The new analysis found that the average grade-point average at private colleges rose from 3.09 in 1991 to 3.30 in 2006 (see bottom chart above). At public colleges and universities, the increase was from 2.85 to 3.01 over the same time period. The study also examines -- and seeks to refute -- the idea that students are earning better grades simply because they are better prepared. The greatest increases in grades appear to be coming at flagship public universities in the South and at selective liberal arts colleges.
The study was done by Stuart Rojstaczer, a retired Duke University professor who created GradeInflation.com to document these trends. For this study, he significantly expanded the numbers of institutions examined, and the time frame.

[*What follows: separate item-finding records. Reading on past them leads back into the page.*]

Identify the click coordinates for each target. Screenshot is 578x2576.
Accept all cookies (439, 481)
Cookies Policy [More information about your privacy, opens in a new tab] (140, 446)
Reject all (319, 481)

Faculty members have not fulfilled the responsibilities associated with their proclaimed right to be the final judges of student performance. In shirking that duty, they have also neglected their broader obligations to society: Teachers weaken rather than bolster the commonweal when they fail to award meaningful grades. Grading laxness at all levels of American education has contributed directly or indirectly to a variety of problems, including declining scores on the SAT, decreases in the ability of American undergraduate and graduate students to understand prose, and poor training in mathematics and science, which puts American students behind their peers in many European and Asian countries.
~Michael Gordon, professor of management at Rutgers University
MP: Using annual GPA data back to 1951 for the University of Michigan (data here), the top chart above shows that the average GPA increased from 2.57 in 1951 (letter grade of B-/C+) to 3.27 in 2009 (about B+).